Ce vendredi, James Swan a souligné que la crise touche toujours des millions de Congolais. Dans un contexte de baisse des financements humanitaires internationaux, il a indiqué que le Plan de réponse humanitaire 2026, dévoilé en janvier, n’est financé qu’à hauteur de 53,3 %. Il a donc lancé un appel pressant aux partenaires pour qu’ils mobilisent les ressources manquantes afin de faire face aux besoins grandissants.
« La crise humanitaire en RDC reste très grave. Près de 27 millions de personnes, soit plus d’un quart de la population, souffrent d’insécurité alimentaire. Le Plan de réponse humanitaire 2026 cible en priorité 7,3 millions de personnes pour une aide d’urgence, avec un budget de 1,4 milliard de dollars, actuellement couvert à hauteur de 53,3 %. Je remercie les donateurs pour leur soutien et les exhorte à débloquer l’intégralité des fonds nécessaires pour répondre aux besoins urgents », a déclaré James Swan.
Cet appel intervient alors que les hostilités se poursuivent dans plusieurs localités du Nord-Kivu et du Sud-Kivu, où les besoins humanitaires augmentent malgré les efforts diplomatiques pour un cessez-le-feu durable et la mise en œuvre des accords de paix.
Face à ce manque critique de financement, la communauté humanitaire en RDC est obligée de prioriser strictement sa réponse en 2026. C’est pourquoi le gouvernement congolais et les acteurs humanitaires avaient lancé le 28 janvier 2026 à Kinshasa un appel urgent pour 1,4 milliard de dollars afin de répondre aux besoins de l’année.
Ces fonds sont indispensables pour venir en aide à des millions de personnes prises au piège de l’une des crises humanitaires les plus longues et les plus négligées au monde. Sans financements suffisants, la réponse se concentrera sur 7,3 millions de personnes, alors que près de 15 millions ont besoin d’assistance vitale et de protection.

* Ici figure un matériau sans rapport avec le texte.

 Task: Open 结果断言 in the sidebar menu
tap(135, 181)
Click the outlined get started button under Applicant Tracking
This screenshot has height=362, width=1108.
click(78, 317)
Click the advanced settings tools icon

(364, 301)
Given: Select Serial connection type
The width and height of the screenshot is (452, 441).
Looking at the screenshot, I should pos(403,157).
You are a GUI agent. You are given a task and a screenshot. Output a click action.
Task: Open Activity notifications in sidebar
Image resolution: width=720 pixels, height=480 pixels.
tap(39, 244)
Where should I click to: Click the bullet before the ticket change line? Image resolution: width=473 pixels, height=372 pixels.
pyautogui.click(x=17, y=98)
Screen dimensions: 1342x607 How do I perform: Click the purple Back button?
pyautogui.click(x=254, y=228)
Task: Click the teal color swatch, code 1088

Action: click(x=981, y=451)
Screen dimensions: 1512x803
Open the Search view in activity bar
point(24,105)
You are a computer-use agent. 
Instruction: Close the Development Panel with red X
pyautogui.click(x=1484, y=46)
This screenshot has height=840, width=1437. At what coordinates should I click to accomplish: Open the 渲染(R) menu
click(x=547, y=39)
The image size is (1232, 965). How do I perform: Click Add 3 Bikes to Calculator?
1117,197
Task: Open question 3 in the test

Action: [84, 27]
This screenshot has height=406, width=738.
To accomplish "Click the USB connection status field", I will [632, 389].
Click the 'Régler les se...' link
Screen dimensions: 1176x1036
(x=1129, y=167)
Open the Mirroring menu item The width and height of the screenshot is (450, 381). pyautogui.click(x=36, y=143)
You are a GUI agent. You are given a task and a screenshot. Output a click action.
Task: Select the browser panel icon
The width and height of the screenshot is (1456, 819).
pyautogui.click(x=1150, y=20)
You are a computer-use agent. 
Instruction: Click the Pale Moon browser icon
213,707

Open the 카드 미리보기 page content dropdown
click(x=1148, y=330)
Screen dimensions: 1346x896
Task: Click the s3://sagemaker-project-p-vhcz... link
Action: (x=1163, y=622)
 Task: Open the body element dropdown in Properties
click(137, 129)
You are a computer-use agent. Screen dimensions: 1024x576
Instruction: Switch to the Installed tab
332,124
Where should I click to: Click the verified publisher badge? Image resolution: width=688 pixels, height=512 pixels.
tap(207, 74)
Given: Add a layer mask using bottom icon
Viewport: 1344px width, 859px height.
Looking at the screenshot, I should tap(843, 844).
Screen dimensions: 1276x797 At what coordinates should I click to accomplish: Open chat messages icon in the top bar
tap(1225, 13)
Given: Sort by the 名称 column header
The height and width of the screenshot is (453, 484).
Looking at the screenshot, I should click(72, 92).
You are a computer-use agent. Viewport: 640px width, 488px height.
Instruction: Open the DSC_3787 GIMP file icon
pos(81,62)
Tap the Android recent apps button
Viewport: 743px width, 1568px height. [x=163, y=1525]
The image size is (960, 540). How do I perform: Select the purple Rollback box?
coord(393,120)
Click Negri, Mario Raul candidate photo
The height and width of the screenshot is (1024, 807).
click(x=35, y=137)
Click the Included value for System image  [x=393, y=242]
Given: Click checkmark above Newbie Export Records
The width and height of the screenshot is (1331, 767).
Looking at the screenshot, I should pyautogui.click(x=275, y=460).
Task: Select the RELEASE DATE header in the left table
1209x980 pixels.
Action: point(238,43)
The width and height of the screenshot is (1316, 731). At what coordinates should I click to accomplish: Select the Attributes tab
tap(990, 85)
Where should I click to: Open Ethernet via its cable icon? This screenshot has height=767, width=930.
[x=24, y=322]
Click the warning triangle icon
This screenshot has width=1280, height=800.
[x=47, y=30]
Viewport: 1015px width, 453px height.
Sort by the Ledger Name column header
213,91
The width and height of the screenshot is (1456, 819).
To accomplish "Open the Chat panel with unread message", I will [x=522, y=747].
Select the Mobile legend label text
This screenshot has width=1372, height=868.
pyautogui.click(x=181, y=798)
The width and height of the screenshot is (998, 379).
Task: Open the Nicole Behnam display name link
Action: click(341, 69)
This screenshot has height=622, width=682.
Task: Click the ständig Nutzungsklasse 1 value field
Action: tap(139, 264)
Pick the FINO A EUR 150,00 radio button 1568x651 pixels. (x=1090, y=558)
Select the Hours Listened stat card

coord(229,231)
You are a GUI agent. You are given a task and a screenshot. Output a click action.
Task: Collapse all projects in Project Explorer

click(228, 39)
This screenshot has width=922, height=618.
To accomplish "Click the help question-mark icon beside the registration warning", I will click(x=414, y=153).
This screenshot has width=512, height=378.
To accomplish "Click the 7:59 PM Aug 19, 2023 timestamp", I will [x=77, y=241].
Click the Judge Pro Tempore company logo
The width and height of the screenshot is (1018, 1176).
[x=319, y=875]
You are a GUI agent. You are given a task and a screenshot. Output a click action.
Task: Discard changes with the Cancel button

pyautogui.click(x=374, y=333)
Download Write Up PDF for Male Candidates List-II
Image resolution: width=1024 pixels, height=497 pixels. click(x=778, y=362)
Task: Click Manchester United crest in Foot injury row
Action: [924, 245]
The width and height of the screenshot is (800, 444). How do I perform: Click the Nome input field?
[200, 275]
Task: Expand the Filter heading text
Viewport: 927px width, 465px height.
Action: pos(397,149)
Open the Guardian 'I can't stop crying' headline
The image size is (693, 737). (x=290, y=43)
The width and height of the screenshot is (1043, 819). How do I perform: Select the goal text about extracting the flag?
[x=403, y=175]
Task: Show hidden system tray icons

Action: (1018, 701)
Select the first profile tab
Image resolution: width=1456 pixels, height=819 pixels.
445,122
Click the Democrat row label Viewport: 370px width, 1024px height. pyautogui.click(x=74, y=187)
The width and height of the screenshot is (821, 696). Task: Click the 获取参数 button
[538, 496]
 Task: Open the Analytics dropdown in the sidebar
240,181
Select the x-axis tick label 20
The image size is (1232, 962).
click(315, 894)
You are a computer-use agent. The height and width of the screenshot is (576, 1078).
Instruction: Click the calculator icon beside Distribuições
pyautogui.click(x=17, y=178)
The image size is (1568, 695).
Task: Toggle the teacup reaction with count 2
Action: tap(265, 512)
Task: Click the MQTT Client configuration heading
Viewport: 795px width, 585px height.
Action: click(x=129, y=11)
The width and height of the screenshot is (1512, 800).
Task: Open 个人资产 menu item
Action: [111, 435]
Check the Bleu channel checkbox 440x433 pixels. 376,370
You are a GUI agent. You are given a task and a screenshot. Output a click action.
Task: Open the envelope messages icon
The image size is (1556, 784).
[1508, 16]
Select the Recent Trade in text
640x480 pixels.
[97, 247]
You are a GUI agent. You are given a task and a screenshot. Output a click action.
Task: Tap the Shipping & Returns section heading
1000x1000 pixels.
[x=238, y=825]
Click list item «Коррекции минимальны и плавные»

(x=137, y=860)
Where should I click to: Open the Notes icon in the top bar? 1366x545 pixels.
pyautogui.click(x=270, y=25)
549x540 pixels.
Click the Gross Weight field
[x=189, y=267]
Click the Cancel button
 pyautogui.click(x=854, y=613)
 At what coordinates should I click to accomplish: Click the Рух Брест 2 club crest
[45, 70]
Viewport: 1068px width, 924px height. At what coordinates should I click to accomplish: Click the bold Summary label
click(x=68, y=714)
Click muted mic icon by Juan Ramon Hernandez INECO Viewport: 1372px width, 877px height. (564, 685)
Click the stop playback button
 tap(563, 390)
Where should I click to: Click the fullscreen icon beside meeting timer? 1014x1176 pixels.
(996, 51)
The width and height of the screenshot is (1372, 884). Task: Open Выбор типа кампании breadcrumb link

L’année 2025 a déjà montré les conséquences dramatiques du sous-financement : plus de 1 000 centres de nutrition ont fermé, privant 390 000 enfants en malnutrition aiguë sévère de soins ; environ 1,5 million de personnes ont perdu l’accès aux soins de santé primaires ; et les distributions alimentaires mensuelles ont été réduites de 73 %, exposant les plus vulnérables à la faim.